Equally as prevalent as the pessimists, cranks, Recession Truthers, and those who make exceedingly non-specific, irrelevant forecasts like the one above, are those who cannot make heads or tails of what’s going on in the job market (often citing ‘mixed signals’ or ‘conflicting data’) or mischaracterize a positive data point as negative, an ‘ominous’ sign of what’s to come.
This was particularly the case following last month’s jobs report when job growth came in higher than most people expected but unemployment rose a bit and hours work dropped.
On those two points and my own third, I’d offer the following:
• Unemployment can rise when more people move from the sidelines into the job market because they are compelled to seek a job because they need one or because the offer or ‘bid’ employers are making is sufficiently attractive
• As companies are now finally filling job openings that have been open for a long time, it’s only natural that they would reduce hours for their workers who have had to work far longer hours than normal through overtime and double shifts when labor was in such short supply and demand was extraordinarily high
• Wage inflation is tapering off in most areas of the economy because employers have already raised wages such that they have been able to fill the openings and no longer need to keep raising wages. Having said that, wages are still rising in certain sectors of the economies such as food service, leisure and hospitality, and other low-wage portions of the economy. Because these also happen to be among the largest sectors of the U.S. economy, even small wage gains there can have an outsized impact on overall wages across the economy - so volatility in wage inflation numbers might persist.

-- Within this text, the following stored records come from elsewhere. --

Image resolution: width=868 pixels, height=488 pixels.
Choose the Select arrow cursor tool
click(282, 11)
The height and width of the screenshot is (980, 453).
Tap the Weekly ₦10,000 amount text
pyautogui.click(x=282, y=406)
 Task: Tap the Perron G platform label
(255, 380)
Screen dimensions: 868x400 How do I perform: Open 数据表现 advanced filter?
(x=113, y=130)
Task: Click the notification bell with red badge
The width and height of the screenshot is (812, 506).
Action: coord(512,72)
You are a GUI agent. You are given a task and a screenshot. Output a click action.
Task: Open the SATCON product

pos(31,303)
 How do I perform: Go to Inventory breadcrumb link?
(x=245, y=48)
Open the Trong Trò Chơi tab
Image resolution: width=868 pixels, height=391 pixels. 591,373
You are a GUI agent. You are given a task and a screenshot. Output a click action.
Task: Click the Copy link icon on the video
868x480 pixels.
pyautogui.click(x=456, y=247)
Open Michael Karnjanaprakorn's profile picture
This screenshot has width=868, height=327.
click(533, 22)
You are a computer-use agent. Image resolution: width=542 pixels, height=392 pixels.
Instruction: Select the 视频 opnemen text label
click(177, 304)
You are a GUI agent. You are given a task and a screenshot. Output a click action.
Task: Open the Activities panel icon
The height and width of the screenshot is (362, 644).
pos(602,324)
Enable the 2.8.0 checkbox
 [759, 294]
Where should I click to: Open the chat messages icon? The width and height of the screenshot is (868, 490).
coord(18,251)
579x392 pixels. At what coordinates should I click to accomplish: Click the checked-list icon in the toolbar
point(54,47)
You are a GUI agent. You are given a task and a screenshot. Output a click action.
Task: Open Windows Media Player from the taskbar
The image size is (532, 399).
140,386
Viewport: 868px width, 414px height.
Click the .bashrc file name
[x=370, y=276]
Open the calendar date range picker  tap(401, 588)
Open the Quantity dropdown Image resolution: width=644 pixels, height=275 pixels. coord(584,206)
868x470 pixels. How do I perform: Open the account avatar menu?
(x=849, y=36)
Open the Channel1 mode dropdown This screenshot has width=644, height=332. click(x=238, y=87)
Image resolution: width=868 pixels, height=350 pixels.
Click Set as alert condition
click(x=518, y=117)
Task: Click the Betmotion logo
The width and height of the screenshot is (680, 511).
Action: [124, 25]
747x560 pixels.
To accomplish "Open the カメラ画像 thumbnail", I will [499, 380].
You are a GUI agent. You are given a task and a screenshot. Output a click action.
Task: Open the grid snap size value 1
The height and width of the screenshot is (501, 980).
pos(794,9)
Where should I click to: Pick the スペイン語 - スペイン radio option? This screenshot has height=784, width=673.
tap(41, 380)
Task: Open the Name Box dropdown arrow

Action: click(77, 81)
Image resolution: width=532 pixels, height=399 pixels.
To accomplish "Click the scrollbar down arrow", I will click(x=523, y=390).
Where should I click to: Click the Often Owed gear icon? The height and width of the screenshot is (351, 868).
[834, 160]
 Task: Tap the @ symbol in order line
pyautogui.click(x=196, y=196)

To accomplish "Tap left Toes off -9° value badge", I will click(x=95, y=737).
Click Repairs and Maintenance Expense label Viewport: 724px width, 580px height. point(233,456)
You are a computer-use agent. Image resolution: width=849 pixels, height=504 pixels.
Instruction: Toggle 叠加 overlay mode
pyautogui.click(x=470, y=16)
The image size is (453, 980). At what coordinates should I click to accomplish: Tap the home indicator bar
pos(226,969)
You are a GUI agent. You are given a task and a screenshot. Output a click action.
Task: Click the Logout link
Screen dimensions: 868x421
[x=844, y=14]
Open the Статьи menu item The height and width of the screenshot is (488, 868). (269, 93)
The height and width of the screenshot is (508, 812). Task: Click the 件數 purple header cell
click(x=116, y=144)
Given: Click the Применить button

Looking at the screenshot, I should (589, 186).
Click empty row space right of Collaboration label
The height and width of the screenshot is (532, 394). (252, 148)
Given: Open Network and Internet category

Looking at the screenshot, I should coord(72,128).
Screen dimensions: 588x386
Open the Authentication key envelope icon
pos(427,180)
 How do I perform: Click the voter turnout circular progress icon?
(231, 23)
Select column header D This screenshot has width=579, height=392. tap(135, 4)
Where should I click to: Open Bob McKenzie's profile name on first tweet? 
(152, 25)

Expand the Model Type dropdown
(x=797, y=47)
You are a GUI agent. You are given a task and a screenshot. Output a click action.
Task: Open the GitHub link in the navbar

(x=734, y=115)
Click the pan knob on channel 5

So with all of that, we can no pick up with Phase 3 and where we are today.
Phase 3 - What Will the Fed Do? - July 2023 - ??????
As we’ve noted in previous posts, we’d argue that the U.S. economy could hardly be in a more perfect place and that the Fed, having achieved the much sought-after soft landing, should do nothing except raise its long-term inflation target to a 3-4% range. Barring that (and given the low probability of that happening), we’d argue that at a minimum, the Fed should pause for at least few months to let its hiking regimen take full effect.
Not surprisingly, however, the Fed chair has signaled that at least two more rate hikes are likely in the months ahead, even as members of the FOMC voice uncertainty about what the Fed should do or advise that the Fed, at a minimum, hold tight for the time being.
And unfortunately, what happens with the economy in general and the labor market in particular is entirely dependent on what the Fed does going forward as far as rates are concerned. And given that we are not in the business of forecasting Fed policy at any point in time, but especially this most uncertain of moments, we’ll stick to forecasting non-farm payrolls for June.
And on that front, we suspect that if June’s payrolls come in as we expect (net gain of 310,000) we’ll see more shock and confoundment among the vast majority of economists, pundits, and commentariat.
Looking at our data for June, total job openings in the U.S. rose 0.4%, new openings rose 8.2%, and job openings removed from company websites jumped 16.0%.